YOUR GOAL:
Retype precisely the section of the data that starts at the line containing "[Đồ nghề, ghế" and runs to its final line, ends included.

DATA TO USE:

··········

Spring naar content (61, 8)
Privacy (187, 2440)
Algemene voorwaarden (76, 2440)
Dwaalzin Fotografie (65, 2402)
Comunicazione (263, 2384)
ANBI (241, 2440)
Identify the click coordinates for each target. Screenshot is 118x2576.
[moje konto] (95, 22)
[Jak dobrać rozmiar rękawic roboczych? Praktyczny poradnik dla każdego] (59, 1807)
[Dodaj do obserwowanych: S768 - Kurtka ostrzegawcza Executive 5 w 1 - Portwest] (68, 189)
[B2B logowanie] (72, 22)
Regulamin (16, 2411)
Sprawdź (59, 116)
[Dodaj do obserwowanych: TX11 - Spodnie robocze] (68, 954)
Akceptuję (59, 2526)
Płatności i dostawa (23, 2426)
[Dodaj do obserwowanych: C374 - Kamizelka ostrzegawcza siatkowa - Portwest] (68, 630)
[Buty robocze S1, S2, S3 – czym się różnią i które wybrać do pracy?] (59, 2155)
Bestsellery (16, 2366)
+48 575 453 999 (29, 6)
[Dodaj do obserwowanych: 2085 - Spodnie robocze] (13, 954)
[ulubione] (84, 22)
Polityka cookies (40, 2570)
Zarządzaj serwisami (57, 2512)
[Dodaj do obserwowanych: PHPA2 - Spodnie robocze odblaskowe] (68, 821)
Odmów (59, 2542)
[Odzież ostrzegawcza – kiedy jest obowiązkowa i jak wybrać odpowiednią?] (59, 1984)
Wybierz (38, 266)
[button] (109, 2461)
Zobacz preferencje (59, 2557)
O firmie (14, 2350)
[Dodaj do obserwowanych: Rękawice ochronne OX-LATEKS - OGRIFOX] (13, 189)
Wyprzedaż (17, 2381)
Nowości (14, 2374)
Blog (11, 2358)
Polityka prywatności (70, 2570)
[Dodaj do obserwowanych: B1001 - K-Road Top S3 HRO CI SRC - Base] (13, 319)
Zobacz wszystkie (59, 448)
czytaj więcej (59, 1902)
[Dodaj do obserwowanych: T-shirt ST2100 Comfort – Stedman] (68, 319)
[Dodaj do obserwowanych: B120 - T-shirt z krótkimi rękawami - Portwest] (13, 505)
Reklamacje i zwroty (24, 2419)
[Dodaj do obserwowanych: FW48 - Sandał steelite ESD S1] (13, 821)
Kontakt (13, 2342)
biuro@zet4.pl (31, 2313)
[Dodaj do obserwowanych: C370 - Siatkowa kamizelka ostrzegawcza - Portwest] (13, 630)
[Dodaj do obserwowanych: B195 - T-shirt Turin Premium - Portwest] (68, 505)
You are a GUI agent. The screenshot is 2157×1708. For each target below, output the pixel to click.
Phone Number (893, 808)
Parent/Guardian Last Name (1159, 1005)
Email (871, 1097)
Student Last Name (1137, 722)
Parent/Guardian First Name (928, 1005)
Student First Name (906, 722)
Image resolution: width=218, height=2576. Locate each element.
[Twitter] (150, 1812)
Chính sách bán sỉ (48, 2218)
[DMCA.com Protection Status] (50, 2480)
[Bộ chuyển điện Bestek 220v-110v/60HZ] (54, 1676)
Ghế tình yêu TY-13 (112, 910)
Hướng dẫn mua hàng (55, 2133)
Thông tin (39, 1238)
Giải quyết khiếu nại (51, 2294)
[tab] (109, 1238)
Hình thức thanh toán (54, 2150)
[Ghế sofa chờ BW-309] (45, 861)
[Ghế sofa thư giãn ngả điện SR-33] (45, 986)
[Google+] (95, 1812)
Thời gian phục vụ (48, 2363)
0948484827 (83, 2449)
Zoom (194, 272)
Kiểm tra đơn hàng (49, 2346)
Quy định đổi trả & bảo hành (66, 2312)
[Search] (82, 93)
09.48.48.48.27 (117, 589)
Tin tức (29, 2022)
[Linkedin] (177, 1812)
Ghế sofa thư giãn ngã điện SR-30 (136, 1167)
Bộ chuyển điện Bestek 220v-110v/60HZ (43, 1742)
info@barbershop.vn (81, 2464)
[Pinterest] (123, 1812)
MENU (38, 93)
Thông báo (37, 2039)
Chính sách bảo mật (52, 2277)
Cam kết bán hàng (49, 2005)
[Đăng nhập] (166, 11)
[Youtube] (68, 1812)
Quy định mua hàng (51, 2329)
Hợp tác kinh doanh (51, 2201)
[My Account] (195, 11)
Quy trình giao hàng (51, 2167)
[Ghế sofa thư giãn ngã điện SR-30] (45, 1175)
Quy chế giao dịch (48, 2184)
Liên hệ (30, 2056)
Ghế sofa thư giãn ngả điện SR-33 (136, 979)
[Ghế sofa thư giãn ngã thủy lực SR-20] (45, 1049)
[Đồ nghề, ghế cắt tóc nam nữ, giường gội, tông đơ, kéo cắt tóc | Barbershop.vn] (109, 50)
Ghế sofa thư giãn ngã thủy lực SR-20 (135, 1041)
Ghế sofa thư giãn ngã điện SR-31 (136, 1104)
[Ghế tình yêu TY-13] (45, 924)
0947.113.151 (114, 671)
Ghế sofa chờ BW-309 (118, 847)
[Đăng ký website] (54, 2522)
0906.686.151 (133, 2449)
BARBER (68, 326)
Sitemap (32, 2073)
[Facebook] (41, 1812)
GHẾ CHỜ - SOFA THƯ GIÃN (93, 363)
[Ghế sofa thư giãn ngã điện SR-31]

··········

WRITTEN REPLY:
[Đồ nghề, ghế cắt tóc nam nữ, giường gội, tông đơ, kéo cắt tóc | Barbershop.vn] (109, 50)
Ghế sofa thư giãn ngã thủy lực SR-20 (135, 1041)
Ghế sofa thư giãn ngã điện SR-31 (136, 1104)
[Ghế tình yêu TY-13] (45, 924)
0947.113.151 (114, 671)
Ghế sofa chờ BW-309 (118, 847)
[Đăng ký website] (54, 2522)
0906.686.151 (133, 2449)
BARBER (68, 326)
Sitemap (32, 2073)
[Facebook] (41, 1812)
GHẾ CHỜ - SOFA THƯ GIÃN (93, 363)
[Ghế sofa thư giãn ngã điện SR-31]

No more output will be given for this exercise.